Google AI catches 25% of breast cancers missed by NHS screening

TL;DR:

  • An AI system developed by Google and Imperial College London identified 25% of interval cancers previously missed by NHS radiologists, across a study of 125,000 mammograms published in Nature Cancer.
  • A second study of 50,000 women showed AI could reduce screening workloads by an estimated 40% when used as a second reader, directly addressing the UK’s radiologist shortage.
  • A feasibility study across 12 NHS sites in London found that AI is not a plug-and-play solution and requires continuous calibration to each hospital’s equipment and patient population.

Two studies published in Nature Cancer present the strongest evidence yet that AI can improve breast cancer detection within the NHS. The research, a collaboration between Google, Imperial College London, and NHS screening sites, tested an AI system against the UK’s existing double-reading process where two specialists must agree on every mammogram.

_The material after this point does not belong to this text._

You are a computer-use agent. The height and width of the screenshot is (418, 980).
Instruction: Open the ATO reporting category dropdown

The headline finding: across 125,000 mammograms, the AI identified 25% of interval cancers that had been missed. These are the cases that slip through routine screening and only surface when symptoms appear, typically at a more advanced stage.

Practical workload relief

A companion study examined whether AI could function as a second reader, effectively replacing one of the two human specialists required for every scan. Across 50,000 cases, the researchers estimated a 40% reduction in screening workload. Each NHS specialist currently reviews around 5,000 scans annually with only four hours of dedicated screening time per week, so a meaningful reduction would free capacity for complex cases and help address the nationwide screening backlog.

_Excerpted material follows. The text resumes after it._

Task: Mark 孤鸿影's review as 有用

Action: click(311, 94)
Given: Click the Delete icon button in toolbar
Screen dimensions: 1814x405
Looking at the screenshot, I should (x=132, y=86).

Trust remains the bottleneck

The research also exposed a tension that technology alone cannot solve. During simulated reviews, arbitration panel specialists occasionally overruled AI-detected cancers that would have gone undetected without the system. In other words, radiologists sometimes rejected correct AI findings, a trust gap that the researchers say requires further work on human-AI interaction.

An observational feasibility study across 12 London NHS screening sites reinforced the implementation challenge. Processing over 9,000 cases in real time without affecting patient care, the study found that each hospital required individual calibration, continuous adjustment, and adaptation to local equipment and patient populations.

These findings build on earlier Google-NHS research showing AI-based screening could shorten diagnostic waiting periods. The progression from lab accuracy to real-world deployment studies marks an important step, but the trust and calibration challenges suggest widespread NHS adoption remains some distance away.